Nathaniel Pearson has an eminently readable post up on human effective population sizes. If you don't know the importance of harmonic means in this domain, worth a read. He finishes though with an issue of practical importance, the proliferation of individually deleterious alleles at the large census sizes we see us today:
Along the way, our changing population size may shape public health in complex ways. In particular, a key question will be what happens to the likely sizable subset of newly arisen rare variants that pose health risks to people who carry them. As our population continues to skyrocket, more such variants will come into our midst. At the same time, continued population growth should ultimately help natural selection purge such variants more efficiently than it can in a small population (where chance dominates the fate of variants, harmful or not). But, to the extent that our future population growth itself depends on further advances in healthcare, we’ll also be altering the regime of such natural selection, ideally relaxing it in ways that help people live healthier lives no matter what variants they carry in their genomes.

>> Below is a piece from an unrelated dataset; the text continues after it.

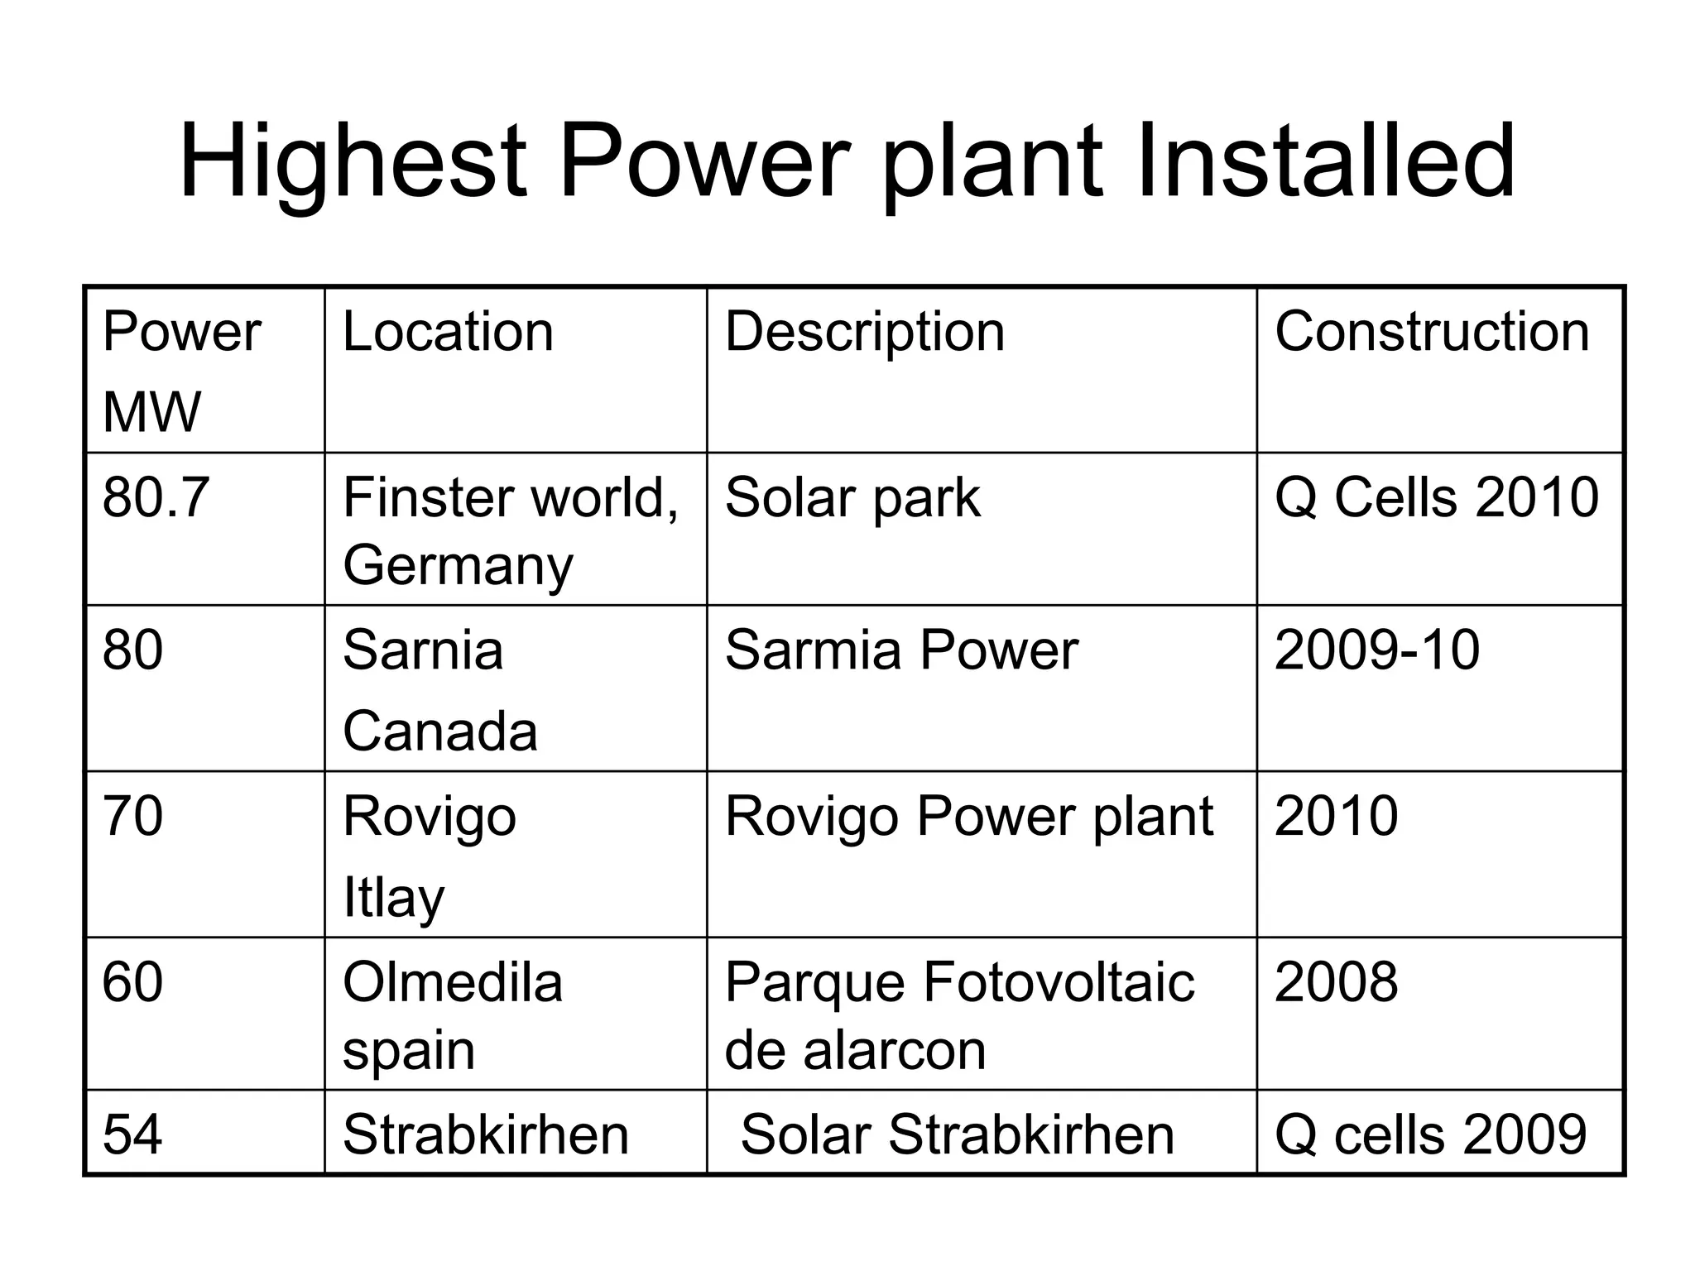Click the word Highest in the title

As Mark Ridley observed in The Cooperative Gene
natural operates in utero as well.
Even assuming that natural selection is not purging deleterious alleles with great efficiency today, high human miscarriage rates are going to serve as a counterbalance to better healthcare for the genetically less fit.* * On the order of ~50% of pregnancies miscarry, with the majority being cryptic, as women may not have known that fertilization occurred due to failure of implantation or problems in the first month).